Celtic Mythology: Emain Macha

Eamhain Mhacha, Emhain Macha, Emuin Macha, Emania Macha

Name borne both by an 18 acre late Bronze Age hill-fort in Co. Armagh, capital of the Ulaid, and also by the mythical capital of Ulster in the Ulster Cycle, royal seat of Conchobar mac Nessa, which is identified with the hill-fort; one of the most often cited place-names in early Irish literature.

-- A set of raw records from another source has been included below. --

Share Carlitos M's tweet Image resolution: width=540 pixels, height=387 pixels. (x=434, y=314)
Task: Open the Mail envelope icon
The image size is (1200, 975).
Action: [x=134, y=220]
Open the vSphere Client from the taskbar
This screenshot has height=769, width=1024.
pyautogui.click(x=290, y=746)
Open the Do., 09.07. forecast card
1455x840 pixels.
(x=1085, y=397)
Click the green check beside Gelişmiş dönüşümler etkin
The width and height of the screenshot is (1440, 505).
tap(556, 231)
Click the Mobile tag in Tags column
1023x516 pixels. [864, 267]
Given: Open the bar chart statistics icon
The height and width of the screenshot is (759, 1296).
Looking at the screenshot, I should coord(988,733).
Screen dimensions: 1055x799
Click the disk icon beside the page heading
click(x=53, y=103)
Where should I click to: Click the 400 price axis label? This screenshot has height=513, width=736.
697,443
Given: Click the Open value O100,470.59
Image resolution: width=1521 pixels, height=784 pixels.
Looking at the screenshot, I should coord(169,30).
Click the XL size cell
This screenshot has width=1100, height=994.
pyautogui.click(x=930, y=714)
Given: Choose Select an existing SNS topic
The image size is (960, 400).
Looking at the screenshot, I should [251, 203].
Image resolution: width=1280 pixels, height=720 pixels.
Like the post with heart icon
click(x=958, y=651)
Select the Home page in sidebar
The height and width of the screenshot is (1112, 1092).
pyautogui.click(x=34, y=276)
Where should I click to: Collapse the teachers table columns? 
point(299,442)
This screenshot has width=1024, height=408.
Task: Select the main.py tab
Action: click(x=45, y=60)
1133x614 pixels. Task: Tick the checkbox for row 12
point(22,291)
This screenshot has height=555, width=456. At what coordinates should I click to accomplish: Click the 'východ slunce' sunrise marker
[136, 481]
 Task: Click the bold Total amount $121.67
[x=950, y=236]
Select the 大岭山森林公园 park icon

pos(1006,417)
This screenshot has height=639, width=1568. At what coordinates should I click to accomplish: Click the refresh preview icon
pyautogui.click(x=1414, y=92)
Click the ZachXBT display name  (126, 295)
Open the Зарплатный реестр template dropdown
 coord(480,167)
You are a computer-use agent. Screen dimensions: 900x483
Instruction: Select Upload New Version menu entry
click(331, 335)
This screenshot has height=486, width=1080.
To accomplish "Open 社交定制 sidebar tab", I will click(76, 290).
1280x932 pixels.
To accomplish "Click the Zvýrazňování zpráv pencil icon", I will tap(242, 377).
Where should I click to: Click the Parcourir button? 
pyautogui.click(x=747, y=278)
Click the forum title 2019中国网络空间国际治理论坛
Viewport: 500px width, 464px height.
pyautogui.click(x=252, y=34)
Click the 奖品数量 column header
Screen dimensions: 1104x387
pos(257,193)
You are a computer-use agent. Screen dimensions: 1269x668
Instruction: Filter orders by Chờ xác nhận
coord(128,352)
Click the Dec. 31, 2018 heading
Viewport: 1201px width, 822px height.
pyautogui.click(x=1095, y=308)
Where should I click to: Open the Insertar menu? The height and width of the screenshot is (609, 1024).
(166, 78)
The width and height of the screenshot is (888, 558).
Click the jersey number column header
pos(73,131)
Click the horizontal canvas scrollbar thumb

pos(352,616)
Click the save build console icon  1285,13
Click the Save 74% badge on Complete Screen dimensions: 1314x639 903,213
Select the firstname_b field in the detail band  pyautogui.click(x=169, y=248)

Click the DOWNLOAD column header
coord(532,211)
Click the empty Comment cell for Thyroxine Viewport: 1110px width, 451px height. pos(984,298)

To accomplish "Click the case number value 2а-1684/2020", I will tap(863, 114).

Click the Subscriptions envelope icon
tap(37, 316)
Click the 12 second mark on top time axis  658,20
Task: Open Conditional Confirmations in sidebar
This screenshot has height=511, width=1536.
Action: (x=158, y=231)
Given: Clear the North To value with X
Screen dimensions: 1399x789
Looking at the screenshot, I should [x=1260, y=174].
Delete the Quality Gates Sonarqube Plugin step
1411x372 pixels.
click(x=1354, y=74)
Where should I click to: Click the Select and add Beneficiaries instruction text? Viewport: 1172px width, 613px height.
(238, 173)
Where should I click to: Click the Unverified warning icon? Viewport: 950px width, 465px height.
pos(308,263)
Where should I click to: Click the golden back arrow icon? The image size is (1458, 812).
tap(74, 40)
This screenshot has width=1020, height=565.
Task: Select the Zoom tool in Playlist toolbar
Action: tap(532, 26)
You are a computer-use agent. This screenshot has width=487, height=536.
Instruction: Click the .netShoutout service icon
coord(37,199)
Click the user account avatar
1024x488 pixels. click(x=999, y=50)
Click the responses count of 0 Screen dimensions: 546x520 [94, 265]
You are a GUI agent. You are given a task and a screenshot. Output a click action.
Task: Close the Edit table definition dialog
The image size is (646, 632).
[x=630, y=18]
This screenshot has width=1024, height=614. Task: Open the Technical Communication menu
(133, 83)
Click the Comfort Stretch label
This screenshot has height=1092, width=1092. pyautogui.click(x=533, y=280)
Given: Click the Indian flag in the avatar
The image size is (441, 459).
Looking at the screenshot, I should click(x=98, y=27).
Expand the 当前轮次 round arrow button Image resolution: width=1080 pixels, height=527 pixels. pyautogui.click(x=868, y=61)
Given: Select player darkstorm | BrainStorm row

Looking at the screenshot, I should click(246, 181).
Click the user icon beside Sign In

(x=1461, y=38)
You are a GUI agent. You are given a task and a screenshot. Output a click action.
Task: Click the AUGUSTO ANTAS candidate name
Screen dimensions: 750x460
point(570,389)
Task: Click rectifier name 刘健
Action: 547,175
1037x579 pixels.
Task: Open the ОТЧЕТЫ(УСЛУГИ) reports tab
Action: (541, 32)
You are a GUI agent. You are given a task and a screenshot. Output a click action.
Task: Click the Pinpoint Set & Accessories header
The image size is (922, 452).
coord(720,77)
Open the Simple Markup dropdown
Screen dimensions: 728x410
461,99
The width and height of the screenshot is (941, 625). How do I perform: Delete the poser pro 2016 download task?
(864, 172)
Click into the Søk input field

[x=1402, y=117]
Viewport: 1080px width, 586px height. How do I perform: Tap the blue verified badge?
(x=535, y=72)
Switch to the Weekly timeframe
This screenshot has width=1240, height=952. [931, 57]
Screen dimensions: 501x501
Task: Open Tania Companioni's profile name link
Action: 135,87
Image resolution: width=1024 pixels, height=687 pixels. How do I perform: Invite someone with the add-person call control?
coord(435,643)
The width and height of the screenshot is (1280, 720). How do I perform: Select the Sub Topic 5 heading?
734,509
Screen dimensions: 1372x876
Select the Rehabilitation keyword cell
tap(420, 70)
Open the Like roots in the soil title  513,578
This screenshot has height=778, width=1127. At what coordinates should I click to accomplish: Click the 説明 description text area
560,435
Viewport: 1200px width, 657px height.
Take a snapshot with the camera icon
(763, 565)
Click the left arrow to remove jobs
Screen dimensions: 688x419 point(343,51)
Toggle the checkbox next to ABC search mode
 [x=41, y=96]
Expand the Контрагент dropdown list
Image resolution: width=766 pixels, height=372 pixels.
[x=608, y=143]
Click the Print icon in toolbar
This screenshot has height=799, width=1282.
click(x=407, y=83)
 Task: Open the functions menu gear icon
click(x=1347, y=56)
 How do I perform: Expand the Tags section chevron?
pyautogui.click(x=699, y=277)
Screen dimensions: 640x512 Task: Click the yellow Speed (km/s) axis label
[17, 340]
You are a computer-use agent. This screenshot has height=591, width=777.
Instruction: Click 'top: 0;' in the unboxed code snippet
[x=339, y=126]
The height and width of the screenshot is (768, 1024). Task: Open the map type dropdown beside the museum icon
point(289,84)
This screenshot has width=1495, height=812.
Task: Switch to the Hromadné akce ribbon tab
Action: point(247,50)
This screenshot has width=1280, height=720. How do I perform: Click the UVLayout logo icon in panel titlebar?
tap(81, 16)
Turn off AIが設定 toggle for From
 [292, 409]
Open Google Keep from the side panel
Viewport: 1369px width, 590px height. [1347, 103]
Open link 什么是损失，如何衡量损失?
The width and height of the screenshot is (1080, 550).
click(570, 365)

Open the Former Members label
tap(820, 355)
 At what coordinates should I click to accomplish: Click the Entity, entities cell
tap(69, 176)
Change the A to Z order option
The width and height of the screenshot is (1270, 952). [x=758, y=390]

The hill-fort, also called Navan Fort [Modern Irish An Eamhain], lies at Navan, 2 miles Welsh of Armagh, Northern Ireland. An immense circular bank, now defaced, and ditch enclose a number of earth and stone works. At the summit rests a univallate tumulus, once a residential site subsequently used for ceremonial purposes. Excavation (1963–71) has established that the round house was begun c.700 BC and rebuilt nine times before 100 BC; the surrounding stockade was rebuilt six times. Emain Macha is probably identical with the Isamnion mentioned in Ptolemy's geography (2nd cent. AD). The survival of the skull of a Barbary ape at Emain Macha implies that the site was known far beyond Ireland. The residence was destroyed, or abandoned, when ravaged by the three Collas from rival areas in Ulster, some time before the advent of Christian evangelization, perhaps in the 5th century. Fergus Foga was the last king of Emain Macha. The abandoned hill-fort continued to be the site of an annual feis [feast] through medieval times.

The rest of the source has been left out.